Stored records
##########

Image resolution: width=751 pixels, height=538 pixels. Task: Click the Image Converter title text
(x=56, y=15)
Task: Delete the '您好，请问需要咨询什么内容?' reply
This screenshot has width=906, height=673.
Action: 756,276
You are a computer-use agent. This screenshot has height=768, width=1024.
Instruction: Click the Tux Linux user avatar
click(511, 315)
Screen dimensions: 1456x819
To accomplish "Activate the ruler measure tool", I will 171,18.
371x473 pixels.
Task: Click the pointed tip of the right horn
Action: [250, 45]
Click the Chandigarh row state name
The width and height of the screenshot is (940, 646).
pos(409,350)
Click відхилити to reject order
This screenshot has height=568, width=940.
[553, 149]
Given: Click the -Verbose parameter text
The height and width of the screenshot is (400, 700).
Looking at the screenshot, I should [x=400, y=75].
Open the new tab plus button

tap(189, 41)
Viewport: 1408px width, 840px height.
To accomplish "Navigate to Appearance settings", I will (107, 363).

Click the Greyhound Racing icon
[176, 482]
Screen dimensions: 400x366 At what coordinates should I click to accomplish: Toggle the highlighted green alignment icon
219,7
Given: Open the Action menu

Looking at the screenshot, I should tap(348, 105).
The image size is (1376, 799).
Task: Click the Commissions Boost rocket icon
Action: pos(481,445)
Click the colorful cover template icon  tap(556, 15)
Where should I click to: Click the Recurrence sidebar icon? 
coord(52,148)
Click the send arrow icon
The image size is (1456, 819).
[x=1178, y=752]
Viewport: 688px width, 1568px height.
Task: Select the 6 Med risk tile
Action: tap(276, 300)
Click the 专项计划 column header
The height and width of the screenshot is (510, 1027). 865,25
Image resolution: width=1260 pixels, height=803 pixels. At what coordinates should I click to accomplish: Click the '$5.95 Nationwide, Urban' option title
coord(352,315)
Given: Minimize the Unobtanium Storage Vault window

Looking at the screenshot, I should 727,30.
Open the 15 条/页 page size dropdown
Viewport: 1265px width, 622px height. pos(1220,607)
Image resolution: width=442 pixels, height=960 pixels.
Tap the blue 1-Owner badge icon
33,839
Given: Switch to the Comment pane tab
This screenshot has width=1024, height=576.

##########

Problem statement
Using the entries above, copy exactly the lines from the one containing "Image resolution: width=1260" through the last, both included.

Result of this exercise
Image resolution: width=1260 pixels, height=803 pixels. At what coordinates should I click to accomplish: Click the '$5.95 Nationwide, Urban' option title
coord(352,315)
Given: Minimize the Unobtanium Storage Vault window

Looking at the screenshot, I should 727,30.
Open the 15 条/页 page size dropdown
Viewport: 1265px width, 622px height. pos(1220,607)
Image resolution: width=442 pixels, height=960 pixels.
Tap the blue 1-Owner badge icon
33,839
Given: Switch to the Comment pane tab
This screenshot has width=1024, height=576.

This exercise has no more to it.